Today's conservatives are breaking up immigrant families, abusing and harassing women, cops are killing innocent black people, they are destroying the economy and our web of international alliances, and the administration -- including liberal-incivility victims such as Sarah Sanders, Kristjen Nielson, Steve Miller, and Scott Pruitt -- routinely lies and manipulates the system to benefit the rich at the expense of the poor and dispossessed. We don't have to be nice to them. Listen to Sarah Sanders lie about the immigration policy, about the president's dalliances and payoffs, about chaos in the White House -- if that was your neighbor lying to you, you would not be nice to them. If a family member was hurtful and lied like that you would not invite them to dinner. These are people who are systematically destroying what is great about our country, they say whatever it takes to make life better for them and worse for us, and we don't have to be nice to them.

Look at the balance here. One restaurant owner called an undesirable customer outside and quietly expained to her that she would not be served. On the other hand, the freakin' PRESIDENT OF THE UNITED STATES OF AMERICA went on the Internet and tried to ruin the restaurant's reputation and business forever with a string of lies.
Do you think the press is going to publish stories about how tacky and incivil it is for the President of the USA to try to destroy a small business in Lexington, Virginia, pop. 7,045? For some reason, this is normal but a restaurant owner politely asking an undesirable person to leave is "liberals going too far." Conservatives act like they are afraid of violence now, big scary liberals are going to do mean and nasty things to them -- though terrorists inspired by nationalist and rightwing ideology have killed about ten times as many people as left wing terrorists since 1992. Look at this, Sarah Sanders now has a Secret Service detail. What, so she can go where she is not wanted? Is that a right now, liars are a protected class?

You see it everywhere. The "debate about civility" is nothing more than a way to prop up the status quo and shut up liberals.
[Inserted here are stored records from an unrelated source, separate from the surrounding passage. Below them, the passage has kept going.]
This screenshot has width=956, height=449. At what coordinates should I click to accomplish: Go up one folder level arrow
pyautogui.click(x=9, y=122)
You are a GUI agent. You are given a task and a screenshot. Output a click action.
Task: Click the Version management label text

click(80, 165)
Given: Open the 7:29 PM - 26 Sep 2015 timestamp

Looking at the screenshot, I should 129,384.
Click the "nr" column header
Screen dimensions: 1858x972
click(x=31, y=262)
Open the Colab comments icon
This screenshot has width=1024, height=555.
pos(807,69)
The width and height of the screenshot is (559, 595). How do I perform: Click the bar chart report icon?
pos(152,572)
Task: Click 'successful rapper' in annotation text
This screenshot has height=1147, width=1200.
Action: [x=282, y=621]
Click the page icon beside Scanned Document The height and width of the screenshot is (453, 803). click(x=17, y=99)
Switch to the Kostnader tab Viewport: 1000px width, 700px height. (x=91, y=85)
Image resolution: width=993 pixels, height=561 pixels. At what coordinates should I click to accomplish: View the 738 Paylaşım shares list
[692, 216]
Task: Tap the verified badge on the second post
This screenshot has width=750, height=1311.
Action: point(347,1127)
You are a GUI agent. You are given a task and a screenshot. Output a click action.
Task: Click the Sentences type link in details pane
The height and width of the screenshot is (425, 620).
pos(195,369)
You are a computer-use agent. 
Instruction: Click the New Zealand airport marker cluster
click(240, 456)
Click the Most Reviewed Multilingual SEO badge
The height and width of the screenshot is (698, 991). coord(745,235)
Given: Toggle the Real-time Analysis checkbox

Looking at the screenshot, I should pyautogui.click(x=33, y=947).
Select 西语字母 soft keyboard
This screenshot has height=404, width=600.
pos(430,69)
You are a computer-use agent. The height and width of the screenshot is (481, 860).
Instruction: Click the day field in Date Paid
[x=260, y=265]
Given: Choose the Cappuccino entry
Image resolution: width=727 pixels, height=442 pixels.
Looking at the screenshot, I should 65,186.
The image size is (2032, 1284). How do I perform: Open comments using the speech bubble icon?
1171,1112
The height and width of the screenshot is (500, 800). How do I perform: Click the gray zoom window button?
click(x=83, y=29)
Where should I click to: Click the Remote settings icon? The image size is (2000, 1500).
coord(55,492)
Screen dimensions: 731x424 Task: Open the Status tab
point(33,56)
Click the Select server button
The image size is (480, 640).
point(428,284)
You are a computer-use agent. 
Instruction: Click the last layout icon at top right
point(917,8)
Maxine Waters said, "If you see anybody from that Cabinet in a restaurant, in a department store, at a gasoline station, you get out and you create a crowd and you push back on them and you tell them they're not welcome anymore, anywhere" The President responded on Twitter, "Congresswoman Maxine Waters, an extraordinarily low IQ person..." You may or may not agree with Waters' idea, but it's just an idea, expressed in temperate and firm tones, she is urging liberals to assert themselves in protest against morally corrupt public figures. She is not insulting anyone personally, as the President is -- but guess who will be accused of violating the code of civility.

We can thank the owner of the Red Hen Restaurant for bringing this to the front page, for making the media come right out and say that they don't think liberals should be able to act on their beliefs.